◆ Problem statement ◆
Only one stretch of the records below should be repeated. It starts with the line containing "The image size is (2576, 892)." and goes on through the line containing "Task: Select the Stjarnan star logo", exactly as written.

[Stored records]
◇ ◇ ◇ ◇ ◇

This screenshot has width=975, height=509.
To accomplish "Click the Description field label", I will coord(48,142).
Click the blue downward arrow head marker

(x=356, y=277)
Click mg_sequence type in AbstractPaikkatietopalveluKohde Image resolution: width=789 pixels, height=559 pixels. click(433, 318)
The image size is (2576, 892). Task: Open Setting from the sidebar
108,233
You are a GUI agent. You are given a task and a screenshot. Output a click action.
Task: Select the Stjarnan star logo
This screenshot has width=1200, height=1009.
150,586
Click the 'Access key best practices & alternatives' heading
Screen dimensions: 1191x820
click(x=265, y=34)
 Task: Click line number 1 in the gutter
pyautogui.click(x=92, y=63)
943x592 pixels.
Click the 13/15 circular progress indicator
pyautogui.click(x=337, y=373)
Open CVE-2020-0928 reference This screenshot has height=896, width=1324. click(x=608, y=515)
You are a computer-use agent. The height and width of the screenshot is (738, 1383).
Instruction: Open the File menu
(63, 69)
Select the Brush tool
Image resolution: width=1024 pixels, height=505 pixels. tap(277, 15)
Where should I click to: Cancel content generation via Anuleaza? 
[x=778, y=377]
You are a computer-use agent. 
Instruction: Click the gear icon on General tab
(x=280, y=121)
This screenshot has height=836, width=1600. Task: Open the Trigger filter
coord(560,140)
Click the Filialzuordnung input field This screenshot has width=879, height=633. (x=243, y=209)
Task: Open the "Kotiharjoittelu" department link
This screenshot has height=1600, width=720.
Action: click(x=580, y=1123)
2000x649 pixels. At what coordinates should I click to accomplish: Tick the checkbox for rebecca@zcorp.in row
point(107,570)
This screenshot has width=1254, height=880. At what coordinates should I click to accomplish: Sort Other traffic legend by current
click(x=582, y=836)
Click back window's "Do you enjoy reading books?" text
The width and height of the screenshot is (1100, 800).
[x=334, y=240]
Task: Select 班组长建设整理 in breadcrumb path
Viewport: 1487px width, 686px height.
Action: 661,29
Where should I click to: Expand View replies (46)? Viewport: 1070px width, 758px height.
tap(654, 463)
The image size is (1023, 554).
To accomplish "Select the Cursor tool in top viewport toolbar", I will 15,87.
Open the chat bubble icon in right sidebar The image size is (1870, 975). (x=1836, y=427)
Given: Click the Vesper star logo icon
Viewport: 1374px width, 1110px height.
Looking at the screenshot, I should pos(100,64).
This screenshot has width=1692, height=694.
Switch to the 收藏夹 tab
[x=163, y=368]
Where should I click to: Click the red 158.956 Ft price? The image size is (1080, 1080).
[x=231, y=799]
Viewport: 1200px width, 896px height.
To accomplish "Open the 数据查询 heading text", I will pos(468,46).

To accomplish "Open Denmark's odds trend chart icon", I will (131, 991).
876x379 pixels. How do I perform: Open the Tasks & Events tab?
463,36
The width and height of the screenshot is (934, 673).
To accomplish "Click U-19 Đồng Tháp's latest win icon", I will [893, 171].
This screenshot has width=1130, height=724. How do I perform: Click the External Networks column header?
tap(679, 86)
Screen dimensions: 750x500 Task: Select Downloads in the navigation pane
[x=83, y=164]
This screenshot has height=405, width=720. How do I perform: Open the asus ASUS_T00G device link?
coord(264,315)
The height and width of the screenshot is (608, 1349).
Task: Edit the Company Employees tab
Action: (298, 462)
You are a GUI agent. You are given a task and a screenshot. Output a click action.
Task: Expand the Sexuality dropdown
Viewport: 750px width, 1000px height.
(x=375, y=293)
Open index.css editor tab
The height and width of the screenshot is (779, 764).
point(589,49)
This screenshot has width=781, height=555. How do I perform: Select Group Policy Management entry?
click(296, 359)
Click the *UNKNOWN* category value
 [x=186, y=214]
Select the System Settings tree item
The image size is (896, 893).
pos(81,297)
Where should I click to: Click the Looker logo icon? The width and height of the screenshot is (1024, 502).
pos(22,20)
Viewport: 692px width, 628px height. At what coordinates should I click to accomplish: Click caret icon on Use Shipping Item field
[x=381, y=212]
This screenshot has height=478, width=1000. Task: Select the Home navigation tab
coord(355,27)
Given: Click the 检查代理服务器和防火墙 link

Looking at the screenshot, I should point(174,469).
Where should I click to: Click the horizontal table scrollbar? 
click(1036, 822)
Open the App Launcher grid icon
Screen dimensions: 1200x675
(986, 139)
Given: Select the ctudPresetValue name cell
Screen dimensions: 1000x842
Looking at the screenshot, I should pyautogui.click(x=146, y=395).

◇ ◇ ◇ ◇ ◇

◆ Solution to this problem ◆
The image size is (2576, 892). Task: Open Setting from the sidebar
108,233
You are a GUI agent. You are given a task and a screenshot. Output a click action.
Task: Select the Stjarnan star logo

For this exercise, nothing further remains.